The Rockefeller Foundation focuses on achieving lasting improvements in the lives and livelihoods of poor people by working with them to ensure that they are included among the beneficiaries of globalization. To this end, the foundation provides grants in four main areas: helping to eradicate poverty and hunger, minimizing the burden of disease, improving employment opportunities and increasing the availability and quality of housing and schools in the U.S., and stimulating creativity and cultural expression.
Since the foundation’s creation by American businessman and philanthropist John D. Rockefeller in 1913, we have emphasized the importance of generating new knowledge and harnessing existing knowledge to address the complex and difficult challenges confronting poor people. By using the tools of science, technology, research and analysis, we are able to aim our efforts at the very sources of human suffering and need.
Our work to achieve food security for poor people starts with the realization that, of the more than 5 billion people living in developing countries, nearly 1.3 billion live on less than US$1 a day. And, of these poorest of the world’s poor, the majority live in rural areas, mostly on small farms where climate and soil conditions are harsh and variable, and where years of hard labor often
yield barely enough for survival. For these families, the productivity of the farm and the success of any given year’s harvest are the sole factors separating household food security from starvation.
The Rockefeller Foundation seeks to help small farmers in three ways: producing and distributing higher-yielding and more resilient seeds; conserving and enriching soil for more productive, sustainable farming; and developing markets where small farmers can earn more from surplus harvests.
Breeding better varieties of crops, whether by traditional crosshybridization or cutting-edge biotechnology, has led to bigger and more reliable harvests — the essential first step in combating poverty and starvation. Soil conservation and enrichment programs increasingly involve farmers and community organizations as well as scientists in setting priorities and in spreading new practices to more and more farms. Some of our recent work in East Africa has focused on assembling the elementary components of produce markets, including a new network of community cereal banks where farmers aggregate their surplus, store it safely, and transport it in bulk to commercial centers for a competitive price.

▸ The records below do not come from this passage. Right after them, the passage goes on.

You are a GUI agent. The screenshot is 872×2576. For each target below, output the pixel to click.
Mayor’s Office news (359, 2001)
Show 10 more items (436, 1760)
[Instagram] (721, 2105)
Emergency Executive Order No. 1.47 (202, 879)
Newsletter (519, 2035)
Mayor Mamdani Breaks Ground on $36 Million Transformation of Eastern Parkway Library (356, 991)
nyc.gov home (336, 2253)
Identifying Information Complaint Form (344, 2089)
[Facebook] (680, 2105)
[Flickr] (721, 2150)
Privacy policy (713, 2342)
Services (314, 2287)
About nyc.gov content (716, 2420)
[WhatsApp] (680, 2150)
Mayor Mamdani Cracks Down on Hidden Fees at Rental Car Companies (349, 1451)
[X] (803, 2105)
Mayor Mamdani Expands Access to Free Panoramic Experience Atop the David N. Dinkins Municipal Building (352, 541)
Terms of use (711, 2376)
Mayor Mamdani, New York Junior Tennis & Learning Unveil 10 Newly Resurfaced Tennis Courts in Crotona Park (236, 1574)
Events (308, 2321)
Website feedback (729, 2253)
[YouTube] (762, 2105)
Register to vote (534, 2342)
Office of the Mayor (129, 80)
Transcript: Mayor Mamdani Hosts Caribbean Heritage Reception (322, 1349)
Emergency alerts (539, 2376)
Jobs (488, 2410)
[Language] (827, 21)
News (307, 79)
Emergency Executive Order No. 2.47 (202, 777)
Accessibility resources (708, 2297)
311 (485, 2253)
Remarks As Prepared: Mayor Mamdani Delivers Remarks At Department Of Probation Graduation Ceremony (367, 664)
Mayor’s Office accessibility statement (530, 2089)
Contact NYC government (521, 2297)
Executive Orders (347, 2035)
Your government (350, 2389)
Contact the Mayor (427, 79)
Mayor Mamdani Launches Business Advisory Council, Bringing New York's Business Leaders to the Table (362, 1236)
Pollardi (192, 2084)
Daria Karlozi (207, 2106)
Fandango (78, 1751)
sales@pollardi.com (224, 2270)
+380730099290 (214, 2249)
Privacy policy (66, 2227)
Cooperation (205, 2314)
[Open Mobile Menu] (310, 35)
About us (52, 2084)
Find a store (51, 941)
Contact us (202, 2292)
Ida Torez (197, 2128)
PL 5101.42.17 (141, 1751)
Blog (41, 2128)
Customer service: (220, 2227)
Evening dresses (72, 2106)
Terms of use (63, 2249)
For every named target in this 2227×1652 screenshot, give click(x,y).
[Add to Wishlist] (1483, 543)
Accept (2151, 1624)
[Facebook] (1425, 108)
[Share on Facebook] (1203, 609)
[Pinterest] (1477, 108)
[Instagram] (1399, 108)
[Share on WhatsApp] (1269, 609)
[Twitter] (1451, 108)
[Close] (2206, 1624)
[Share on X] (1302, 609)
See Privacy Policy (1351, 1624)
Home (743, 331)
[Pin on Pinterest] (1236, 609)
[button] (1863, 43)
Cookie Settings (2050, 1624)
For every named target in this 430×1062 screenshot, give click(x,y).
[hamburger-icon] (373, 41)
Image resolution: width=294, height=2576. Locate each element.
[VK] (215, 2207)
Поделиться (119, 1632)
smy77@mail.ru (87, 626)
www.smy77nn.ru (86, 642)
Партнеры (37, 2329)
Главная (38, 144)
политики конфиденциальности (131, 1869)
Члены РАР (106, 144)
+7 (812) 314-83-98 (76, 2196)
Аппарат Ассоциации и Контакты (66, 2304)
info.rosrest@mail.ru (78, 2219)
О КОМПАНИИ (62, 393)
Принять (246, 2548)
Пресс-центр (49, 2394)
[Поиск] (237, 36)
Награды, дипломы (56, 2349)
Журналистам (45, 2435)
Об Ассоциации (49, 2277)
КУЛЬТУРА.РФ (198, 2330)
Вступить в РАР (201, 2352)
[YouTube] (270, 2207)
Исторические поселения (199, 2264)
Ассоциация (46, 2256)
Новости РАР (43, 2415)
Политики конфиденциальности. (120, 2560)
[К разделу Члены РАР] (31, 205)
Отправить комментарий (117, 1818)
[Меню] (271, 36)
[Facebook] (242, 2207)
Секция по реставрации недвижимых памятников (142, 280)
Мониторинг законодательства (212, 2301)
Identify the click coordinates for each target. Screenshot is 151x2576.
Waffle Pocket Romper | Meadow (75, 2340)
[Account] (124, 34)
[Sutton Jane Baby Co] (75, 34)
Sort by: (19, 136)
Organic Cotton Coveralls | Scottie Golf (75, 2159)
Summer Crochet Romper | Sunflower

As the staple food of billions, rice has always been an important focus of our work. The foundation is proud to have been one of the founders of the International Rice Research Institute (IRRI) in 1960. More recently, a nearly 2-decade effort by the foundation spanning much of the 1980s and 90s produced a community of rice biotechnology researchers that has created more prolific, robust and nutritious strains of this staple crop.
And much of our current funding aims to improve rice, maize and other staples so that poor farmers can grow food on land endowed with less water, using less labor and fewer chemical inputs. IRRI, which continues to be an important grantee, has been a key partner in these efforts and many others.